Malaysian-RI palm oil producers's axis sought
Malaysian-RI palm oil producers's axis sought
KUALA LUMPUR (AFP): A minister Tuesday urged Malaysian palm oil producers to form partnerships with producers in neighboring Indonesia as prices decline.
"Our producers must engage them (Indonesian producers and exporters) in talks about not undercutting prices as the situation is already bad," Lim Keng Yaik, primary industries minister, was quoted as saying by the official Bernama news agency.
"In fact, we must start talks to formulate a combined marketing strategy," he added.
Lim also urged palm oil producers to cut or at least stabilize the cost of production to ensure profitability and reduce the impact of the steep decline in palm oil prices.
"If prices dipped further, producers will not be able to make any profit because of the high production cost and may not survive," he said.
Lim said production costs now amounts to 850 ringgit (US$224) per ton compared with 450 per ton about a decade ago.
The decline in prices by around 50 percent to about 1,150 per ton in recent months from 2,200 at the beginning of the year was unexpected, he said.
"Although our smallholders and estates can still survive, the profit margin is very much lower and we are worried about this development."
Lim also advised refiners to sell their stocks, even at current low prices.
"If we don't sell, the accumulated stocks in the country will create more downward pressure on the price," he warned.
Lim also said it was timely for local producers to reclaim small but important markets.
"Since most of these markets are poor and in need of credit facilities, we are prepared to extend palm oil credit payment arrangement with a two-year grace period," he said.

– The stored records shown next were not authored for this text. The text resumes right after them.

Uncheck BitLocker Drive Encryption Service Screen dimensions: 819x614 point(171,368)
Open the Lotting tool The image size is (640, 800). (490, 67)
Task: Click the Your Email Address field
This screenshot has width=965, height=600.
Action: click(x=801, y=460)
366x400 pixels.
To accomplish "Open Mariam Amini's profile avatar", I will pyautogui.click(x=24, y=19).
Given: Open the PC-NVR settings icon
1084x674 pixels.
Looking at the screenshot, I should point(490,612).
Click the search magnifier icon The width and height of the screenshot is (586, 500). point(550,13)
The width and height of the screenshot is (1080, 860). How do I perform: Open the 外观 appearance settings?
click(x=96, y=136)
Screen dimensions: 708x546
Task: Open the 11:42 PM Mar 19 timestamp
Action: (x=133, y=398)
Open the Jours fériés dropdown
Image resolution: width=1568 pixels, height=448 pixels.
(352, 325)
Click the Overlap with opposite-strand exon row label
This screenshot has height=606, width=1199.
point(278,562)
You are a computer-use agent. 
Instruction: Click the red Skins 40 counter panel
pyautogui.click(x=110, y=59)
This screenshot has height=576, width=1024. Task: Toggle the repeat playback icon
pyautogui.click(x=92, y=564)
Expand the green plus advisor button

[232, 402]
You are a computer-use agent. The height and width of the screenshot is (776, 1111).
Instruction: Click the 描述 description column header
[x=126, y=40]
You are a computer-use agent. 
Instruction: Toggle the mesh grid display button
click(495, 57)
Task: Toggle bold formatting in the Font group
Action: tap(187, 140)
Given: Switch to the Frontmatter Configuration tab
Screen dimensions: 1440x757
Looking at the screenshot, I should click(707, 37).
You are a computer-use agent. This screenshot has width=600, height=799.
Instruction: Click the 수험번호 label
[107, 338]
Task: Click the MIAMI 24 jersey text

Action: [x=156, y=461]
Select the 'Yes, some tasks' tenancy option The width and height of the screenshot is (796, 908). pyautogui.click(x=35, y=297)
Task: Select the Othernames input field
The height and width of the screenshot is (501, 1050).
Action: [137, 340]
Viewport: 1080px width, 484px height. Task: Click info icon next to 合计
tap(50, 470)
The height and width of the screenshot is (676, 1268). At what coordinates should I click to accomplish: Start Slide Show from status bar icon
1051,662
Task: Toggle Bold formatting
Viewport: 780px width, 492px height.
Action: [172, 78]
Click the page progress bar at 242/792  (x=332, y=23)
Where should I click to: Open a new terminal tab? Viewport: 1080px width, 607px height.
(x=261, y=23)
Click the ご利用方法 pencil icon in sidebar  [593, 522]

"We will use the credit facility to reclaim small but important markets, particularly developing countries which want palm oil but are facing financial difficulties," he said, adding that they include Algeria, Tanzania, Kazakhstan and the European market.
Malaysia is the world's biggest palm oil producer, accounting for 62 percent of total trade production and 22 percent of the international oil and fats trade.